### Task requirements
Tell how many lines in these records contain the string "Baixe", with only the number as the reply.

Exercise inputs section start

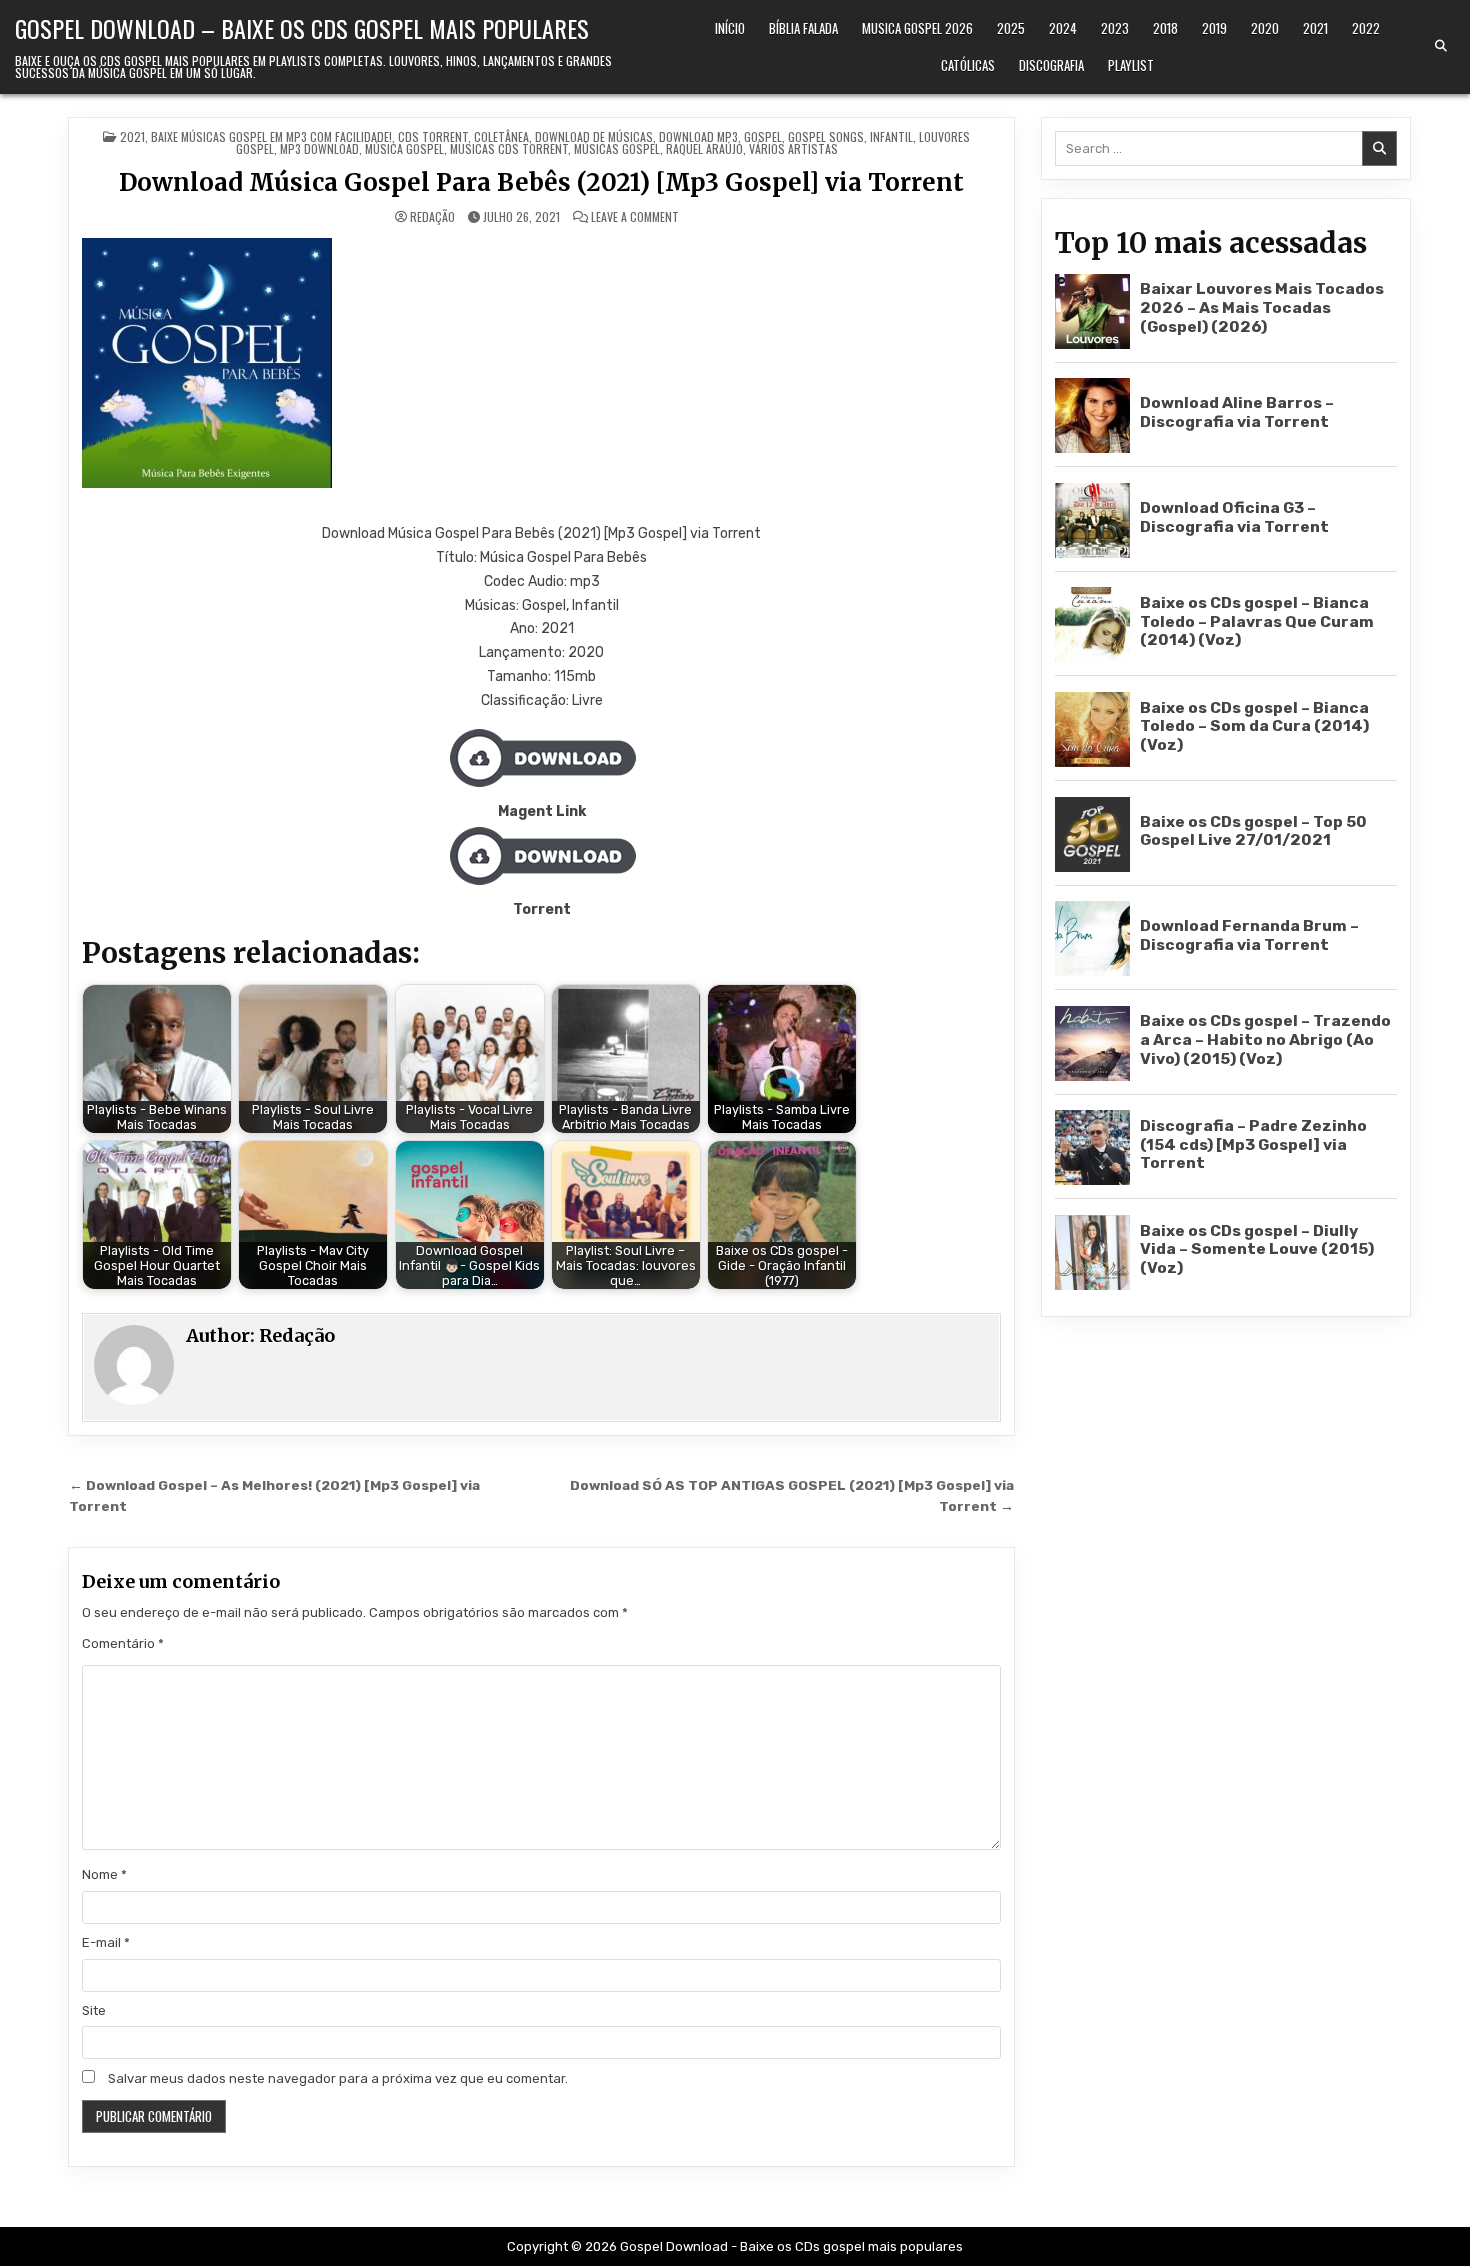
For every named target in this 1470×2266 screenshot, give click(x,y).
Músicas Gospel (617, 148)
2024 (1063, 28)
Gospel (763, 136)
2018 (1165, 28)
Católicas (968, 65)
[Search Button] (1441, 46)
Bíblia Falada (803, 28)
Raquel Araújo (704, 148)
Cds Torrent (433, 136)
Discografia (1051, 65)
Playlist (1131, 65)
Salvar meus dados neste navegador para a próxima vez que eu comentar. (338, 2078)
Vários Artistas (793, 148)
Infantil (891, 136)
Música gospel (404, 148)
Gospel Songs (826, 136)
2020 (1265, 28)
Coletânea (501, 136)
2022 (1366, 28)
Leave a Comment (635, 217)
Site (94, 2010)
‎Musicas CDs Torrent (509, 148)
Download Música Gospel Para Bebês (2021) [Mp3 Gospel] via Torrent (541, 182)
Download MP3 (698, 136)
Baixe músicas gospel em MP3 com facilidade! (271, 136)
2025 (1011, 28)
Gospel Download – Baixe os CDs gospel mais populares (302, 28)
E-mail (106, 1942)
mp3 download (319, 148)
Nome (104, 1874)
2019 (1214, 28)
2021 (1315, 28)
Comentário (123, 1643)
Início (730, 28)
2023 (1115, 28)
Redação (432, 217)
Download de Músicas (594, 136)
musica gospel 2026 (917, 28)
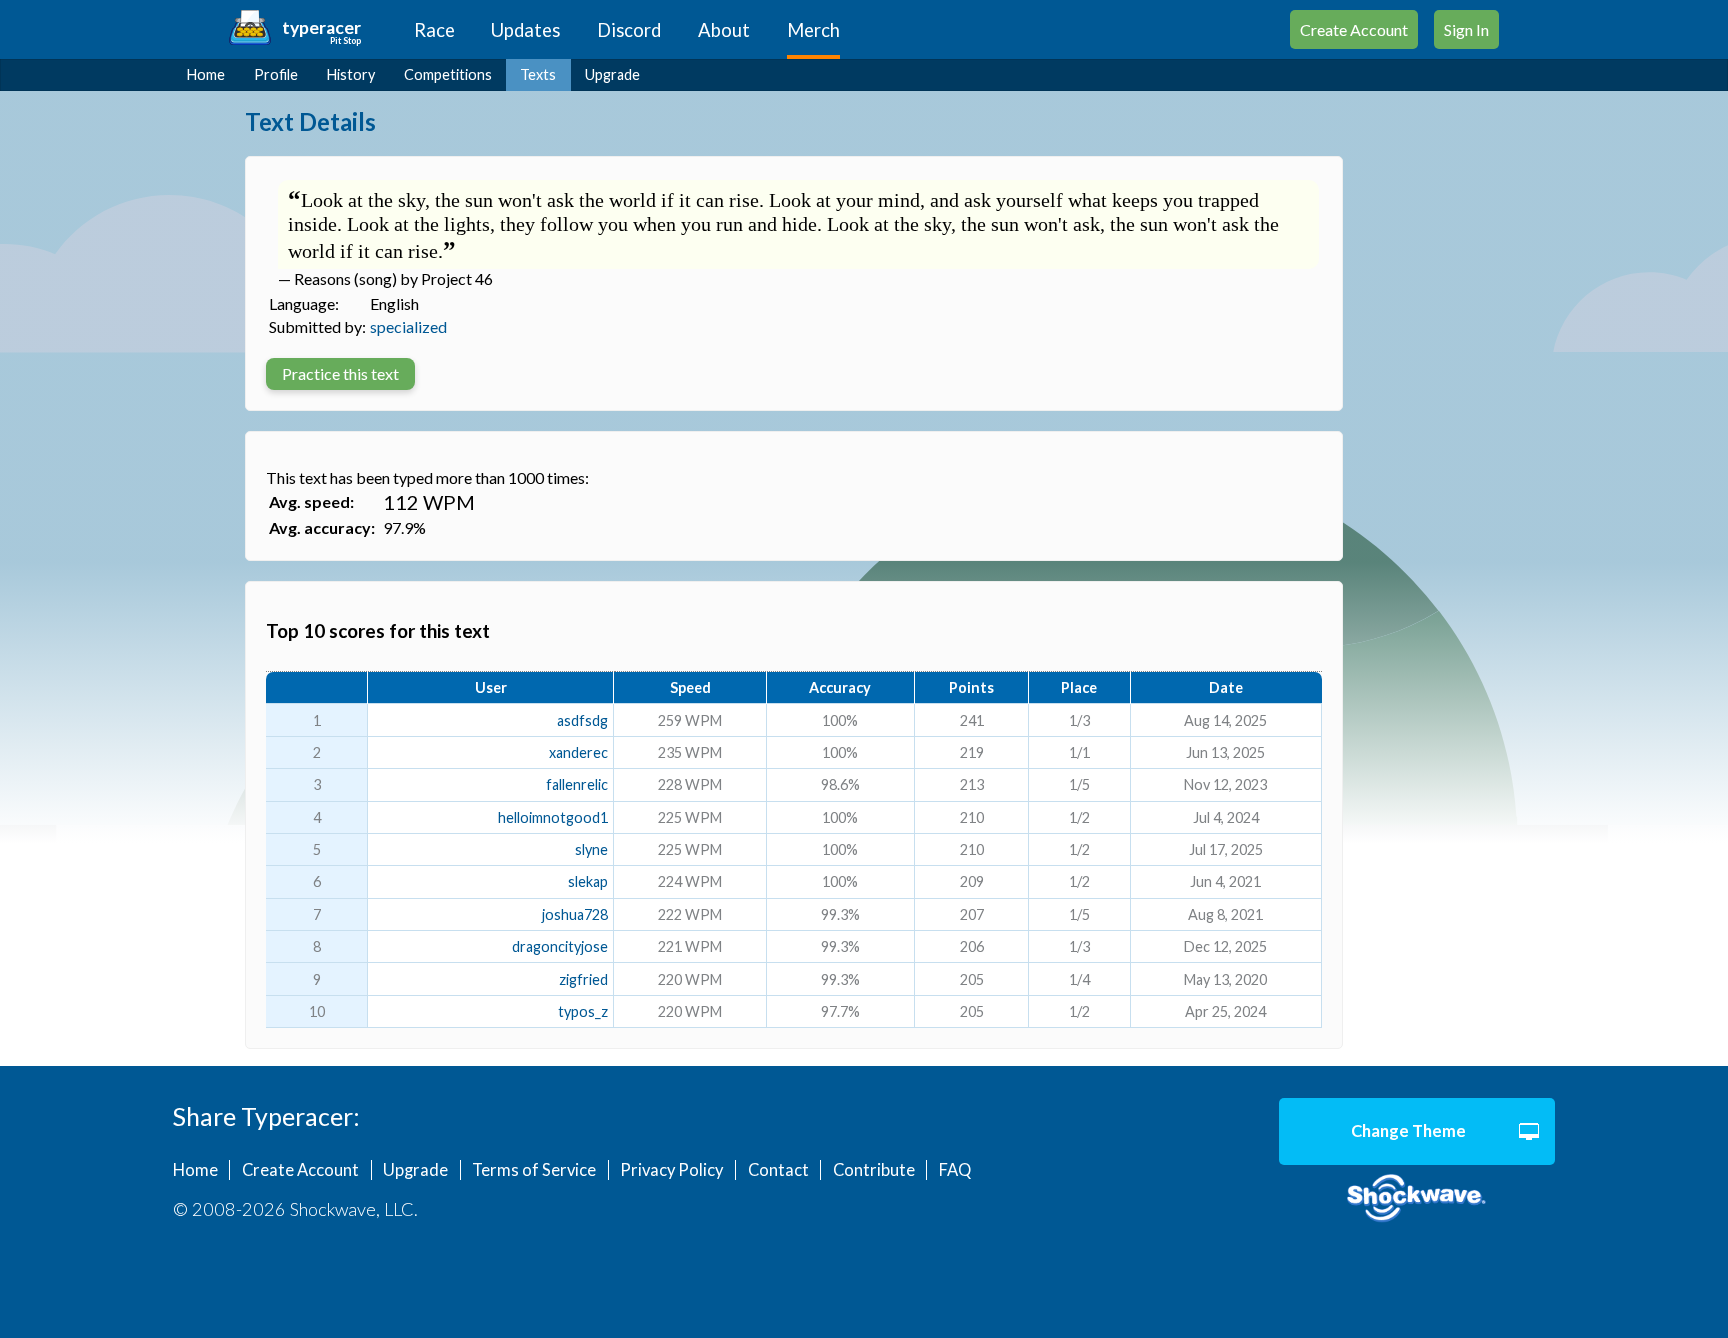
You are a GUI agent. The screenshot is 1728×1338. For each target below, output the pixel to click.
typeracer (321, 27)
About (724, 30)
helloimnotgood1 (553, 817)
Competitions (448, 74)
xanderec (578, 752)
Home (206, 74)
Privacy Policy (671, 1170)
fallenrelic (577, 784)
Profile (276, 74)
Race (434, 30)
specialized (408, 326)
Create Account (1354, 29)
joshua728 (575, 914)
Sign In (1466, 29)
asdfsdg (582, 720)
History (351, 74)
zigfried (583, 979)
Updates (525, 30)
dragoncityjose (560, 946)
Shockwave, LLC (1417, 1199)
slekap (588, 881)
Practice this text (340, 373)
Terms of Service (534, 1170)
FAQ (955, 1170)
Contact (778, 1170)
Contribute (874, 1170)
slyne (591, 849)
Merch (813, 30)
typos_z (583, 1011)
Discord (629, 30)
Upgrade (612, 74)
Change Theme (1408, 1131)
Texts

Exercise inputs section end

### Exercise solution
2